Zittingsplaats Haarlem
Bestuursrecht
zaaknummer: NL20.7069

uitspraak van de enkelvoudige kamer in de zaak tussen

[eiser] , eiser

V-nummer: [#]
(gemachtigde: mr. S.L. Sarin),
en

de staatssecretaris van Justitie en Veiligheid, verweerder.

Procesverloop

Verweerder heeft op 11 december 2019 aan eiser de maatregel van bewaring op grond van artikel 59, eerste lid, aanhef en onder a, van de Vreemdelingenwet 2000 (Vw) opgelegd. Deze maatregel duurt nog voort.
Eiser heeft tegen het voortduren van de maatregel van bewaring beroep ingesteld. Daarbij heeft hij verzocht om schadevergoeding.
Verweerder heeft een voortgangsrapportage overgelegd. Eiser heeft hierop gereageerd.

**Op te lossen**.
1: Stemmen deze beweringen overeen met de uitspraak over de bewaring? Antwoord per bewering met ja of nee en citeer de woorden uit de tekst die de doorslag geven. (a) Eiser heeft bij zijn beroep om schadevergoeding gevraagd. (b) De maatregel van bewaring is inmiddels beëindigd. (c) Eiser heeft niet gereageerd op de voortgangsrapportage.
2: Noem alle handelingen die eiser volgens het procesverloop in de uitspraak over de bewaring heeft verricht.
3: Schrijf de uitspraak over de bewaring verder vanaf het punt waar de tekst ophoudt.
Het materiaal heb je hier niet nodig.

**Aangeleverd materiaal**.
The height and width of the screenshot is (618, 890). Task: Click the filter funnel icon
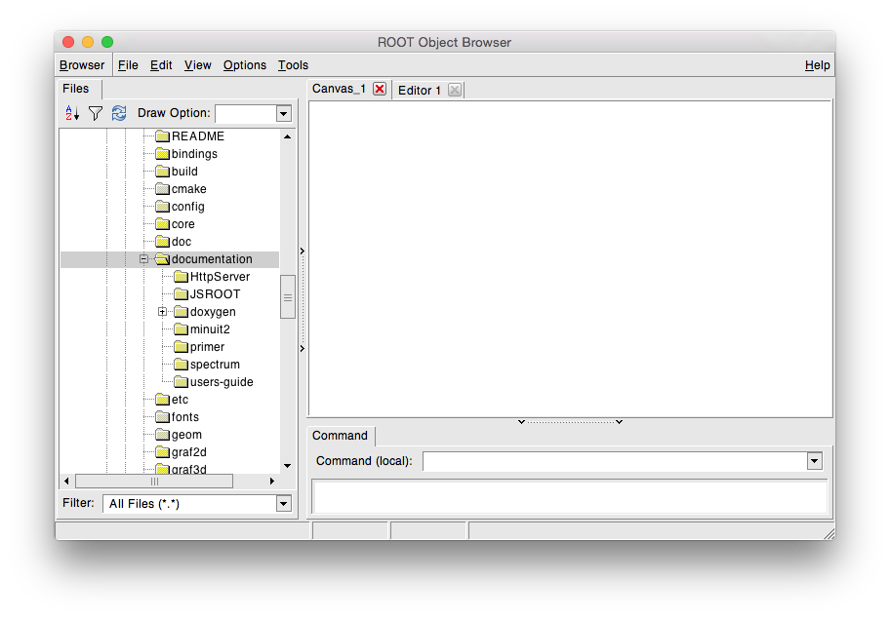(95, 113)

**Gegeven antwoorden**.
1:
(a) Ja: "Daarbij heeft hij verzocht om schadevergoeding."
(b) Nee: "Deze maatregel duurt nog voort."
(c) Nee: "Eiser heeft hierop gereageerd."

2:
- Beroep ingesteld tegen het voortduren van de maatregel van bewaring
- Verzocht om schadevergoeding
- Gereageerd op de voortgangsrapportage van verweerder

3:
De rechtbank heeft bepaald dat een onderzoek ter zitting achterwege blijft en het onderzoek
gesloten op 25 maart 2020.

Overwegingen

1. Eiser stelt de Algerijnse nationaliteit te hebben en te zijn geboren op [geboortedatum] .
2. Indien de rechtbank van oordeel is dat de toepassing of tenuitvoerlegging van de maatregel van bewaring in strijd is met de Vw dan wel bij afweging van alle daarbij betrokken belangen in redelijkheid niet gerechtvaardigd is, verklaart zij op grond van artikel 96, derde lid, van de Vw het beroep gegrond en beveelt zij de opheffing van de maatregel of een wijziging van de wijze van tenuitvoerlegging daarvan.
3. De rechtbank stelt voorop dat zij deze maatregel van bewaring al eerder heeft getoetst. Uit de uitspraak van 3 maart 2020 (in de zaak NL20.4464) volgt dat de maatregel van bewaring tot het moment van het sluiten van het onderzoek dat aan die uitspraak ten grondslag ligt, rechtmatig was. Daarom staat nu, voor zover dat in beroep wordt aangevochten, alleen ter beoordeling of sinds het moment van het sluiten van dat onderzoek, te weten 25 februari 2020, de maatregel van bewaring rechtmatig is.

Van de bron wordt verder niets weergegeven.